Saturday, February 16, 2019

Social Justice's "Hellenistic" Turn?



I'm finishing up Robert Wright's "The Evolution of God".  Right now he's going over Philo's influence on Judeo Christian theology and thought. In particular he is talking about how the Isreali/near-eastern goddess Wisdom was subsumed into the idea of Logos.  However, what is really interesting is how, this purposeful shift also included a karma-like reasoning about practical religious truth. This is the idea that Wise religious truth reflects probabilistic consequences which reflect practical reality (in the D.S. Wilson sense). For example, stealing may do nothing to any one individual. But, it increases your chances of having something bad happen to you. It also has societal level effects via probabilistic aggregation.

While these ideas are fairly basic points for anyone studying the science of religion from an evolutionary point of view, they do make one think about the population level rhetorical turn taken in social justice over the last few years.

Here's the rough parallel.

Pre-axial religion usually had "sin" as something that was offensive to a deity. It wasn't morally wrong in our sense of the word, rather it just ticked off some animistic deity who happened to notice it for some reason*. But Philo's Hellenistic turn started to see sin in more practical terms. Sin increasingly became something that probabilistically led to bad outcomes, both for the individual and for society-as-a-group.  It was a shift from individual actions which may or may not have been noticed to probabilistic results which were always wrong whether or not they were noticed.

I suspect we have a similar shift in Social Justice.

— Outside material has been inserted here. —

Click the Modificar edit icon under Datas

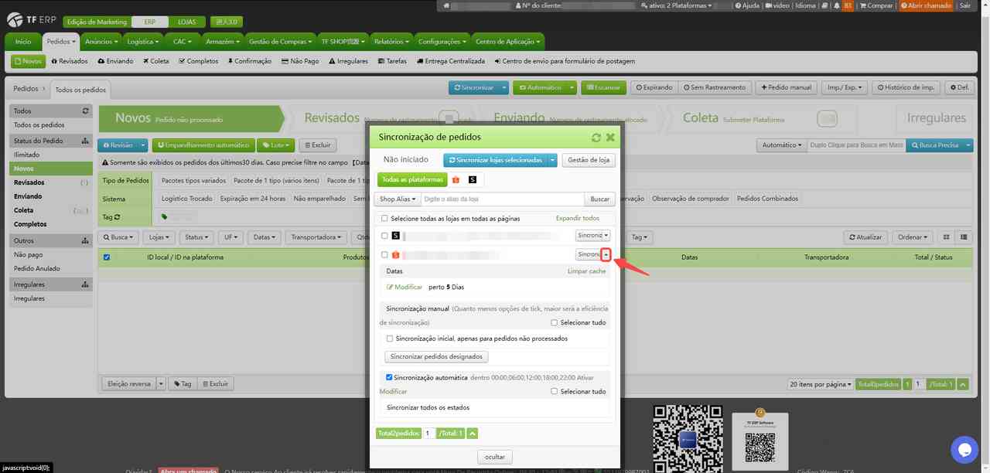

Racism used to be individualistic. What largely mattered was how you treated an individual. But the idea that words could cause group or population level attitudinal changes became increasingly important. You then had the "words = violence" and "structural racism" turn.

These modern sins are now seen as population level probabilities.  They aren't wrong because of any individual consequences they may or may not have. Indeed, there is a shift away from materially observable actions produced by individuals (the pre-axial, its the consequences that are bad - actions are just risky, not "sinful") to theoretically imaginable effects based on population level aggregations and inferred causality.

This "Hellenistic" turn match is neat in a couple of ways. It:

  • diminishes the role of material effects, 
  • shifts the loci where quasi-factuality occurs (away from arbitrary deity attention into population level aggregation),
  • increases universality (sin effects are "real" regardless of your parthenonical theology)
  • shifts sin's zone of analysis from an individual to a group.

As a whole, this produces a very neat memetic shift into abstract universalism. It also affords  scientific imprimatur.  This makes it rhetorically and memetically fit.







NOTES
*Of course there was also civil law. Murder was wrong in this sense. It was something that was societally punished. Was it also "sinful"? Probably. But, from my own thinking it probably didn't tick off the gods in the same sense. It was something that, instead, ticked off people in the society reliably enough to be guaranteed to ticked of governing bodies.